§ Given data
=== Begin Enclosure ===

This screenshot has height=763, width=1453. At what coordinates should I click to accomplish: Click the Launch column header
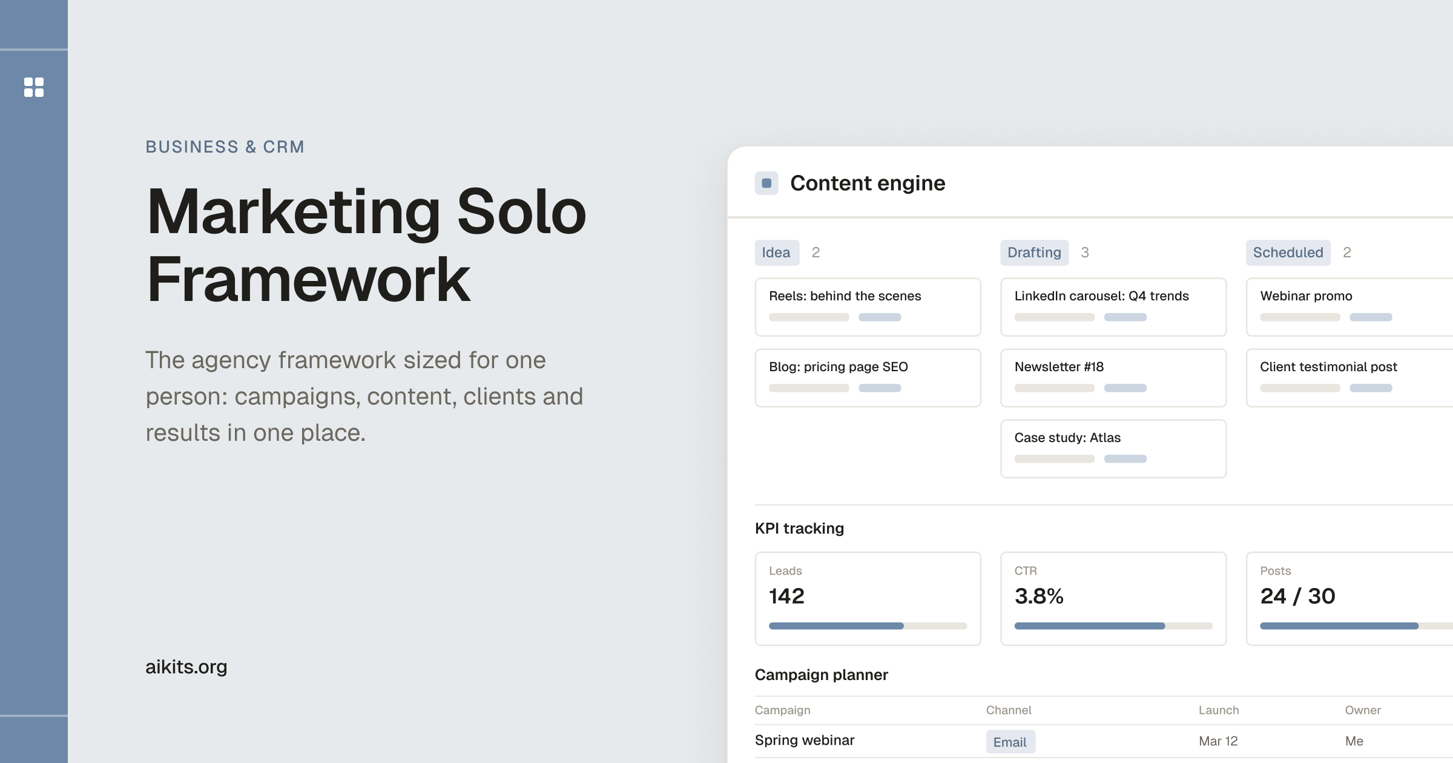click(x=1219, y=710)

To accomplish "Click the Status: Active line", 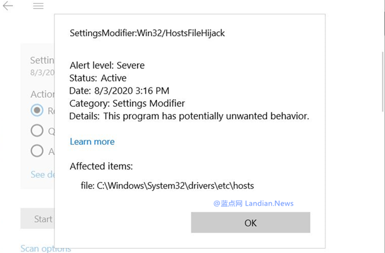I will tap(98, 78).
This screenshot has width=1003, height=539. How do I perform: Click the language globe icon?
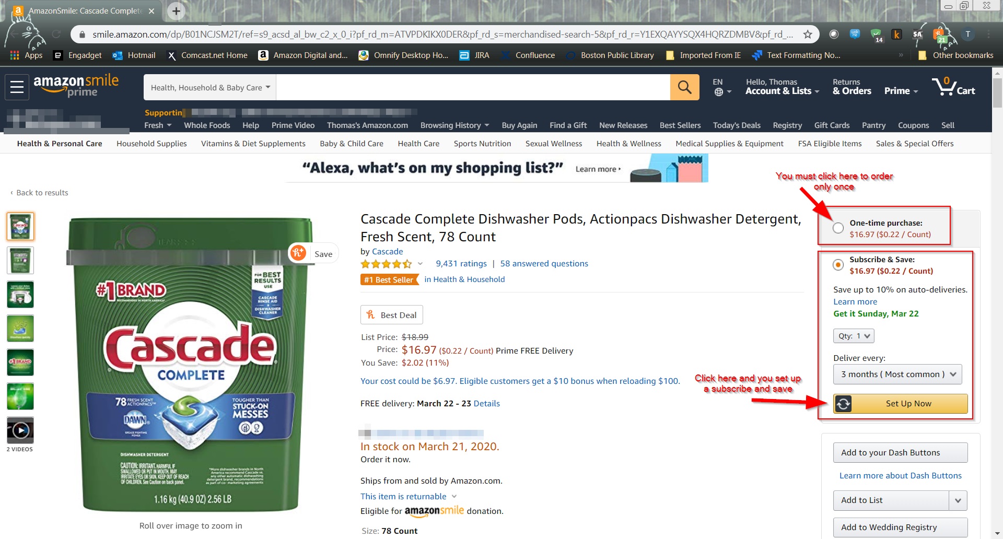(x=719, y=92)
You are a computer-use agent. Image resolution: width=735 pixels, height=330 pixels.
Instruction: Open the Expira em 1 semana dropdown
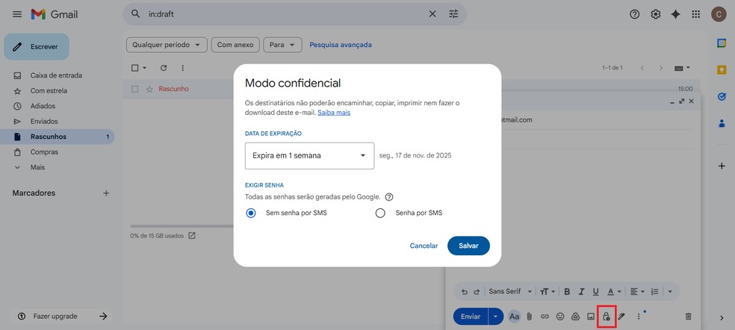[309, 156]
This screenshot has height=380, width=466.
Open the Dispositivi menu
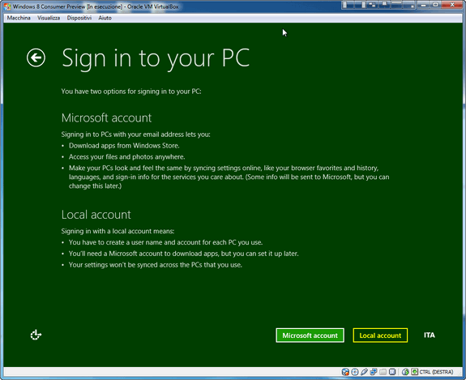[x=79, y=18]
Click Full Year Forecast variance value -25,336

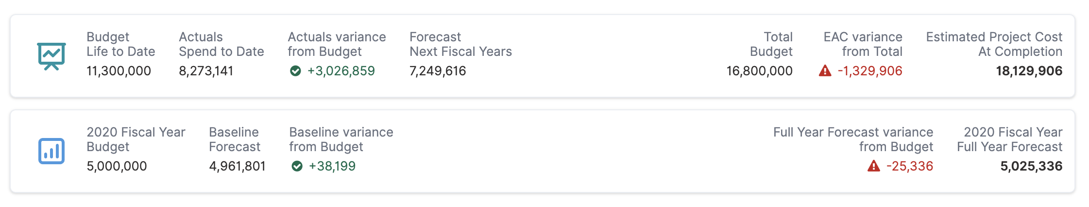coord(910,166)
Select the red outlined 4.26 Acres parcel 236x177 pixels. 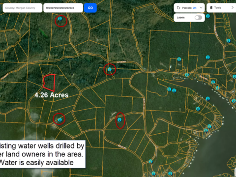pos(49,83)
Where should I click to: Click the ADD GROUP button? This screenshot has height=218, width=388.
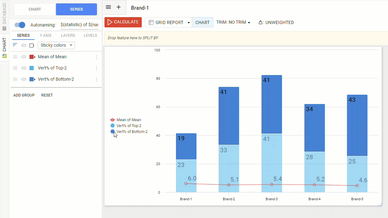pyautogui.click(x=24, y=95)
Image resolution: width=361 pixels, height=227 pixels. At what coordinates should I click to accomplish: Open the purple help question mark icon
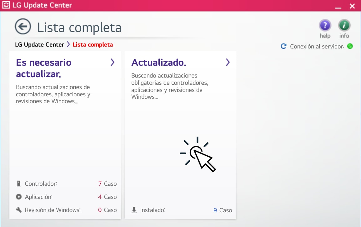pos(325,25)
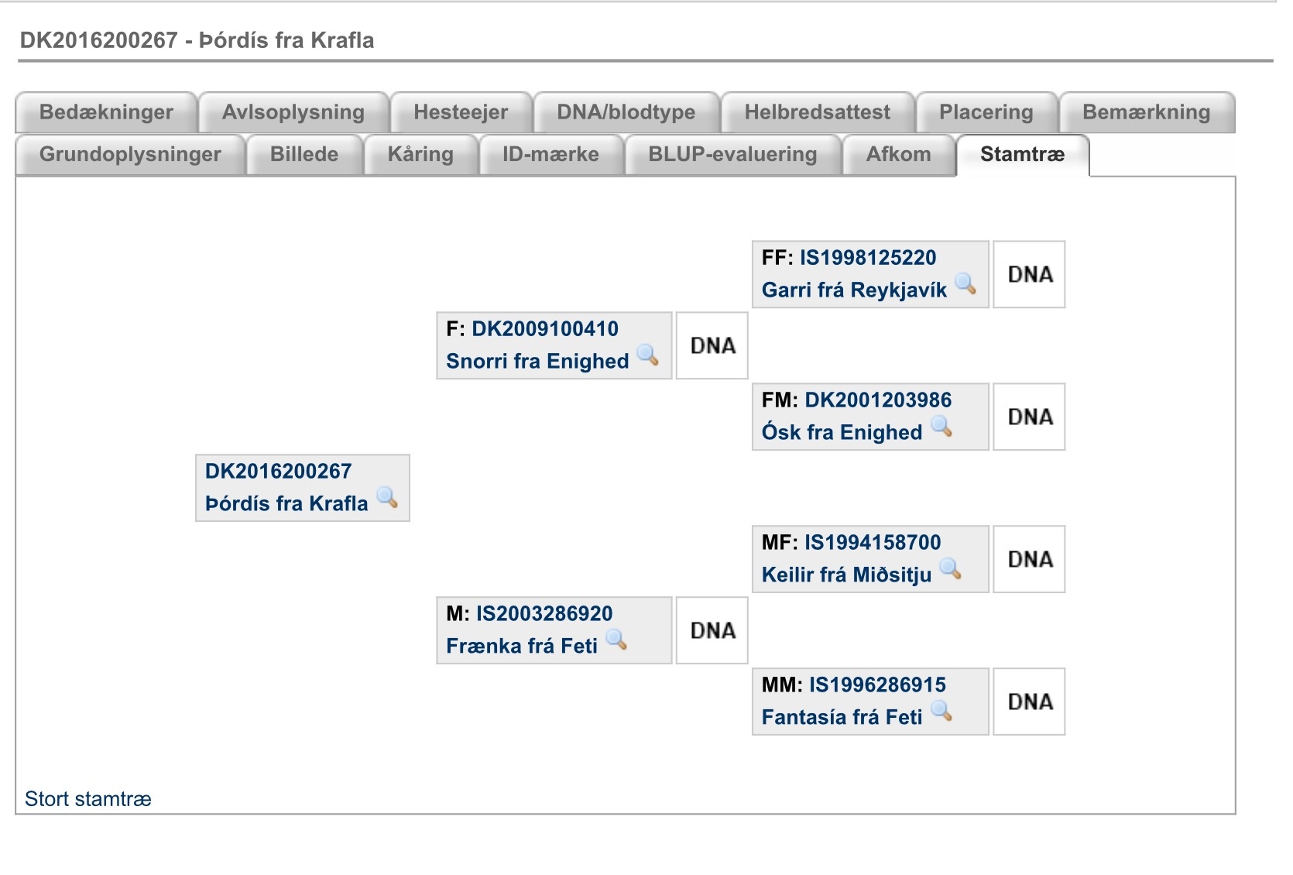The image size is (1293, 875).
Task: Open the Afkom tab
Action: (x=898, y=154)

=== End Enclosure ===

§ What to do
Please transcribe exactly the lines from the one containing "Where should I" through the last line of the records above, both included, and leave out every picture.

§ Answer to this exercise
Where should I click to: Click the ADD GROUP button? This screenshot has height=218, width=388.
pyautogui.click(x=24, y=95)
Image resolution: width=361 pixels, height=227 pixels. At what coordinates should I click to accomplish: Open the purple help question mark icon
pos(325,25)
The image size is (1293, 875).
Task: Open the Afkom tab
Action: (x=898, y=154)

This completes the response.